必死に立ち向かおうとして、その球体を抑えつけている腕が震えているのが見える。
「待っていてくれ、すぐにこいつを退治するから。君の不安を取り除くよ!」
あの不気味な丸い物体は、私の口から出てきた。
そういえば昼間、このニーなんとかっていう怪物は、人間に取り憑くって言ってたっけ。
一体いつから私の中に入ってたんだろう。全く気付かなかったけど、おぞまし過ぎてもっと吐いてしまいそうだ。
「ぐあっ!!」
球体から触手みたいなものが生えてきて、その人の顔に鞭みたいに振り下ろす。
でも、何度叩かれても決して自分の体から離そうとしなかった。
「うぐぐぅ・・・!」
いつまで経っても相手がしつこいのに痺れを切らしたのか、球体が触手を首に巻き付けた。
そして、渾身の力で締め上げている。
「ま、負けるものか・・・僕が倒れたら、地球はニートデスに支配されてしまう・・・!」
私は、ただ見ている事しか出来なかった。目の前で誰かが命の危機に晒されているのに、指を咥えて立ちすくんでいた。
「が、頑張って・・・!」
恐怖で押し潰されそうな喉から必死に搾りだした精一杯の言葉。
「うぉぉぉぉぉ!!」
それが弾みになった、のかは分からないけど、その人は首に巻き付いた触手を引き剥がした。

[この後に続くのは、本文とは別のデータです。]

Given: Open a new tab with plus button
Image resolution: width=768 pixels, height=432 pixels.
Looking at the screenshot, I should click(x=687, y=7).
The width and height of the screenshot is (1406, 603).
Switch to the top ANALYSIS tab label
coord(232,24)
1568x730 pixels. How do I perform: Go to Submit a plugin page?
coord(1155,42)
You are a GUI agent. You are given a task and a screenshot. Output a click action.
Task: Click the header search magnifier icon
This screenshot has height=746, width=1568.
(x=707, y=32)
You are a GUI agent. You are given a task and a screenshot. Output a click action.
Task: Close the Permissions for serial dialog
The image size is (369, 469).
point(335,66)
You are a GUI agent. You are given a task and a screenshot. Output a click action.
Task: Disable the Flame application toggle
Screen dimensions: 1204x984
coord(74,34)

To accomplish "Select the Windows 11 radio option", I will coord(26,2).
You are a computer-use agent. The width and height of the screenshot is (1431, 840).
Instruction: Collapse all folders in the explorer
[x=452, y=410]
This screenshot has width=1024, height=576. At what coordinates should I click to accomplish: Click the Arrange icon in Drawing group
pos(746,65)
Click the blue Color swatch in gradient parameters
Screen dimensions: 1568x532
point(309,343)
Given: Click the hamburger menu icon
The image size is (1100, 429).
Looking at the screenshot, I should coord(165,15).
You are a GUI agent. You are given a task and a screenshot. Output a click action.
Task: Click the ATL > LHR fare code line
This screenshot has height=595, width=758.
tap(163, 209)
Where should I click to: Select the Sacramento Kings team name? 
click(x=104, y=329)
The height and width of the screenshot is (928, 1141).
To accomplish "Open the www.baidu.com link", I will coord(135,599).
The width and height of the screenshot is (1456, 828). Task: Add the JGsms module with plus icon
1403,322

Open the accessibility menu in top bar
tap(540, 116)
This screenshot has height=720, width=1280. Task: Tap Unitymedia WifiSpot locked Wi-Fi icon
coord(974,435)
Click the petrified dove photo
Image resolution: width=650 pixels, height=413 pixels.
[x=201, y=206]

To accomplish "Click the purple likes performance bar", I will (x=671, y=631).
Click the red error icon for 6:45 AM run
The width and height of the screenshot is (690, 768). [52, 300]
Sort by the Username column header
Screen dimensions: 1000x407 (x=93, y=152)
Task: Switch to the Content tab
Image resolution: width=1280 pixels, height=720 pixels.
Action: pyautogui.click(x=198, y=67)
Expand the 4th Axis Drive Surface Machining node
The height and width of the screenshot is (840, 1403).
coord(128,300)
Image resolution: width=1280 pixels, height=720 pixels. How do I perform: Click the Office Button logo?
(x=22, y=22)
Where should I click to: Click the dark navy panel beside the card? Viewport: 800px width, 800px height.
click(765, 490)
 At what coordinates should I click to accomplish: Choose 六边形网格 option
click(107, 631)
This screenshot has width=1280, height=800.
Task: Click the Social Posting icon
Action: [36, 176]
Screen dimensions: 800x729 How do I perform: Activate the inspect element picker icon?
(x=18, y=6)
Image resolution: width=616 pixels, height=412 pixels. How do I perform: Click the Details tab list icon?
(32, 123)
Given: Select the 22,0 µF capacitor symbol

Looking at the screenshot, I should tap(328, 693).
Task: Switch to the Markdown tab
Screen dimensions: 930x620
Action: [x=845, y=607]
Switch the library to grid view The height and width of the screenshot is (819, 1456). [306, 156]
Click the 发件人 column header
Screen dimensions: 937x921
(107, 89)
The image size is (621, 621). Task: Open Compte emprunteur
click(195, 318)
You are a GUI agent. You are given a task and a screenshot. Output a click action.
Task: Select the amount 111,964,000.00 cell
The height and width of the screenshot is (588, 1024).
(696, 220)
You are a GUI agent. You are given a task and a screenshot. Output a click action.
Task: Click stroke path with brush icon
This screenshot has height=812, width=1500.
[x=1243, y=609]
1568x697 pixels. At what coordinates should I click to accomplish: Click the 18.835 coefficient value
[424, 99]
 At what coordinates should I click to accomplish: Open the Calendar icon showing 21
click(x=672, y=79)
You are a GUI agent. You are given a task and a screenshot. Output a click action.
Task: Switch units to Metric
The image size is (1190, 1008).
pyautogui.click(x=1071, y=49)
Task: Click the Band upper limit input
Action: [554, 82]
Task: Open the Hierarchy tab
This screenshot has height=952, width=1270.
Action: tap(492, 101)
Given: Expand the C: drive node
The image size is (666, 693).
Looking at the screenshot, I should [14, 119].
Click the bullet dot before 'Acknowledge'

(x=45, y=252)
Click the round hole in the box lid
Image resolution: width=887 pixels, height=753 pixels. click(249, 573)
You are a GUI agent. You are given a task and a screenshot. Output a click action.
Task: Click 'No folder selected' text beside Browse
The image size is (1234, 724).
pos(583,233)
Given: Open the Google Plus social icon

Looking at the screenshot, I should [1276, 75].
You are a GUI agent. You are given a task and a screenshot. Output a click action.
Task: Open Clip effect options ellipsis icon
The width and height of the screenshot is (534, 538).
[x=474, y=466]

そして、両手で球体を軽々と持ち上げ、前方にぶつける様に放り投げた。
球体は床に叩きつけられ、そのまま動かなくなった。
「・・・お、終わったの?」
「いいや、まだだ。死んだふりをして油断させるつもりだろう、こいつらのよくやる手さ」
上にかざした手に光が集まっていく。
小さかったその光はみるみるうちにバレーボールくらいの大きさまで膨れ上がった。
「フェイスクラッシュ!!」
光を投げ付けられ、直撃を受けた球体は破裂し、跡形も無く消えてしまった。
「・・・ふう、退治完了、だな。怪我は無いか?」
「な、何とか。そっちこそ大丈夫?」
「今日は軽い方さ。生死の境を彷徨う程の怪我など、日常茶飯事だからね」
私はただ見ているしか出来なかった。
「僕が闘う相手はいくら倒してもいなくならない。でも、諦めたら人間の平和が蹂躙されてしまう・・・だから、諦めてはならないのだ」
格好良い事を言ってるつもりだろうけど、そのポーズのせいで全く決まっていない。
「では、さらばだ。ニートデスには気を付けなさい!」
そういうと、その人は自分で割った窓から飛び降りた。